» Task objective
Reproduce the passage of the essay on AI in 2026 below, from "Something is different" up to and including "my dev team).", substituting "essay" for each occurrence of "letter".

» Document text
Something is different about 2026
The AI backlash is here & what skills to learn
Watch the video version of this letter on YouTube.
Listen to the audio version of this letter on Spotify.
There’s been a shift this month.
And I know everyone says that... and everyone has been saying AI will change everything for years now. Most people started to tune it out. But something changed recently. The tools got better. People became angrier. The people who tried to find useful applications for AI started to pull ahead of everyone else (I’m seeing this firsthand with my dev team).
This is one out of many examples that my feed is flooded with.
Whenever there’s a shift like this, the same pattern emerges. Three types of people reveal themselves.
1) The resisters
They attach their identity to the way things were done. They see any new tool as a threat to their sense of self. The artists screaming that anyone who uses AI is a bad person. The writers (like myself) saying that good writing can’t be replaced. And of course the creatives rage-posting about the death of creativity while refusing to learn how the new tools work.
If you can, avoid these people. And if you are one of them, keep an open mind.
2) The waiters
They see the change happening, but they tell themselves it will “blow over.” They keep their heads down because for most of their life, they’ve been dependent on someone else for the job, the life direction, and the ability to survive. They don’t know any other way of doing things.
The problem is the penalty for starting late.
In previous shifts, you could wait a few years and catch up. The gap was linear. But AI is different. The gap is exponential. The people experimenting today are compounding their skills every month (I hate sounding sensationalist, but I’ve personally experienced this). The worker who waits until 2027 will wake up to find the entry-level is gone and everyone else is years ahead.
3) The curious
They stay curious, experiment, build, and figure out how to adopt the new way in their own way without romanticizing the past or fearing the future. They understand that new things have a time lag before they become useful, and that just like any other skill, it takes trial and error to make it useful for you.
It has always been important to become the 3rd person, as the main drivers of meaning are struggle, status, and curiosity.
But now is as good a time as ever.
In this letter I want to share 4 ideas that may change your mind about AI, what skills you should learn going into the next 1-2 years, and the single decision that matters to take control of your life.
I – Why this time is same same but different
People act like technological disruption is new.
It’s not.
The printing press rendered scribes obsolete. Before Gutenberg, bookmakers employed dozens of trained artisans to hand-copy manuscripts. A skill that took years to master. Before they knew it, that skillset was worthless. A single press could produce 3,600 pages per workday. The scribes who refused to adapt disappeared. The ones who learned to operate the new machines thrived.
The scribes were replaced by people who learned to use machines.

» Dataset entries
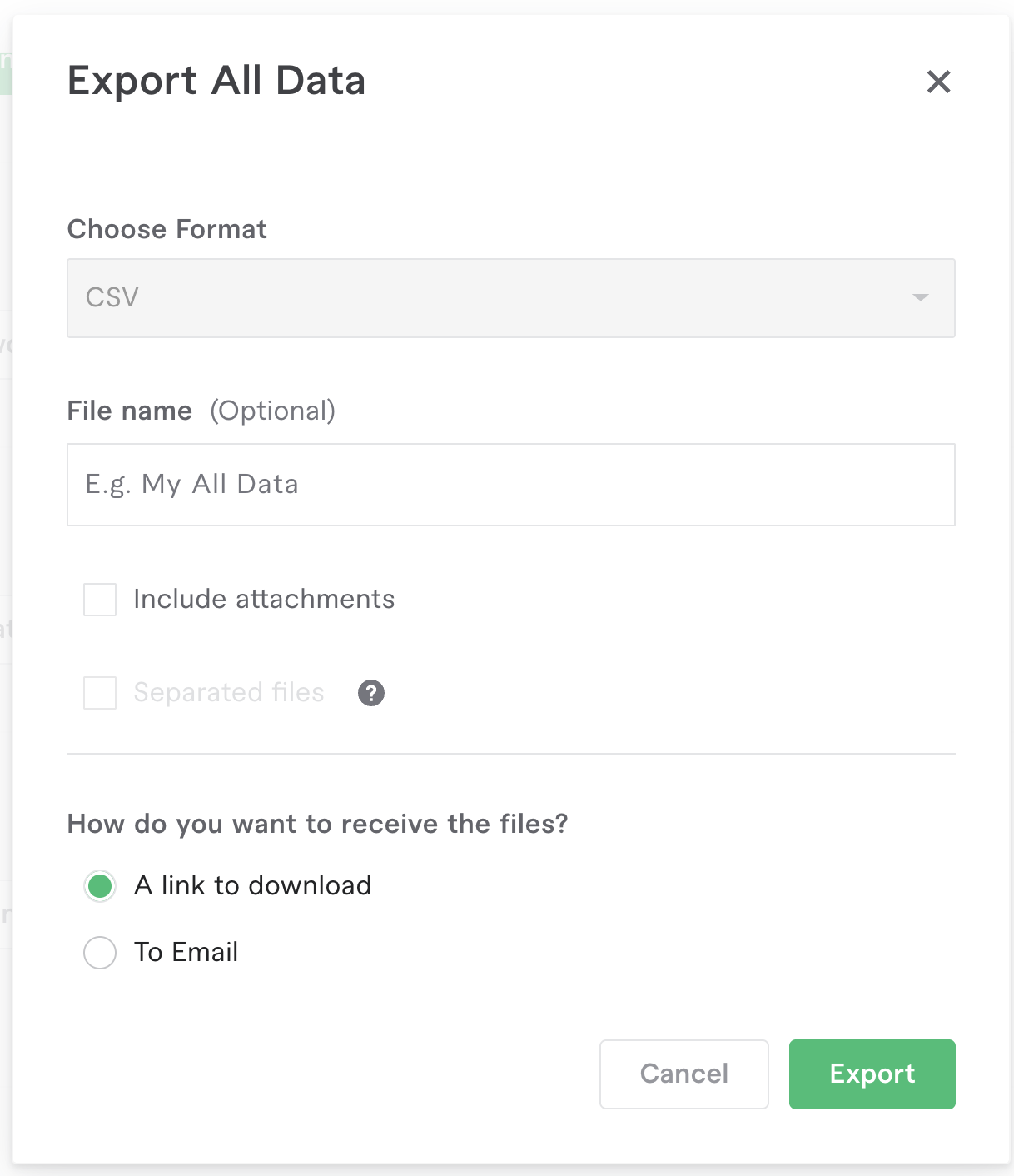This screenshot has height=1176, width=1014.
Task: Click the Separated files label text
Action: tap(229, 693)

---

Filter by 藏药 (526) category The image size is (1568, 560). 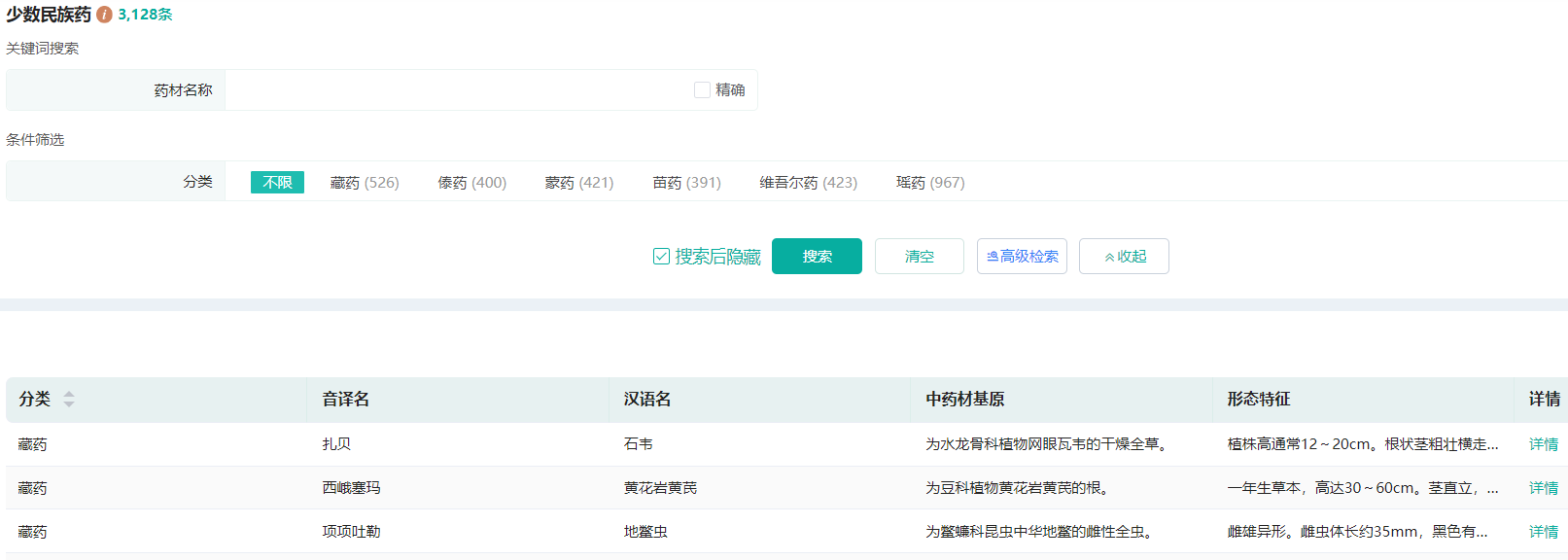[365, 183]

---

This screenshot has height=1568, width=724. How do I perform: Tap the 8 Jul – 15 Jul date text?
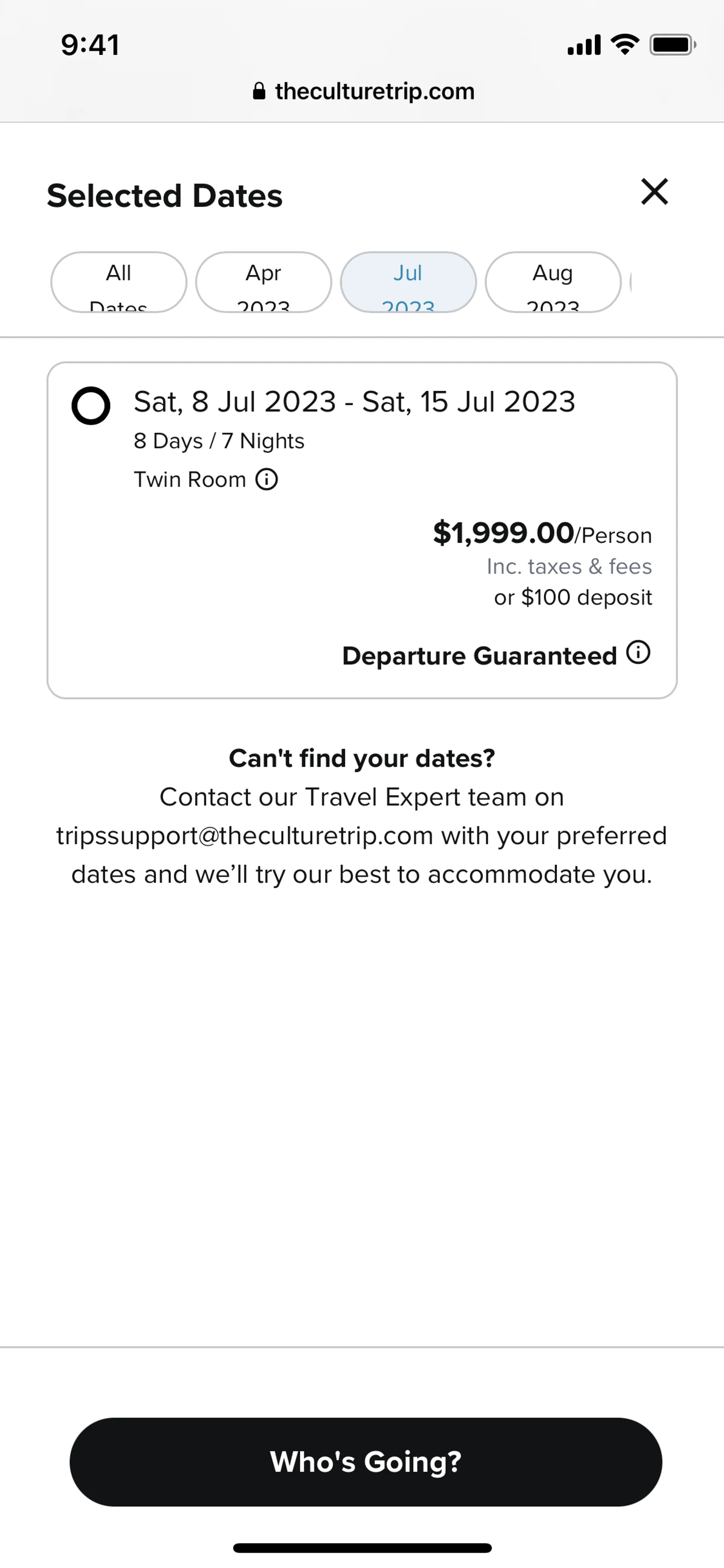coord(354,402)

» Answer to this task
Something is different about 2026
The AI backlash is here & what skills to learn
Watch the video version of this essay on YouTube.
Listen to the audio version of this essay on Spotify.
There’s been a shift this month.
And I know everyone says that... and everyone has been saying AI will change everything for years now. Most people started to tune it out. But something changed recently. The tools got better. People became angrier. The people who tried to find useful applications for AI started to pull ahead of everyone else (I’m seeing this firsthand with my dev team).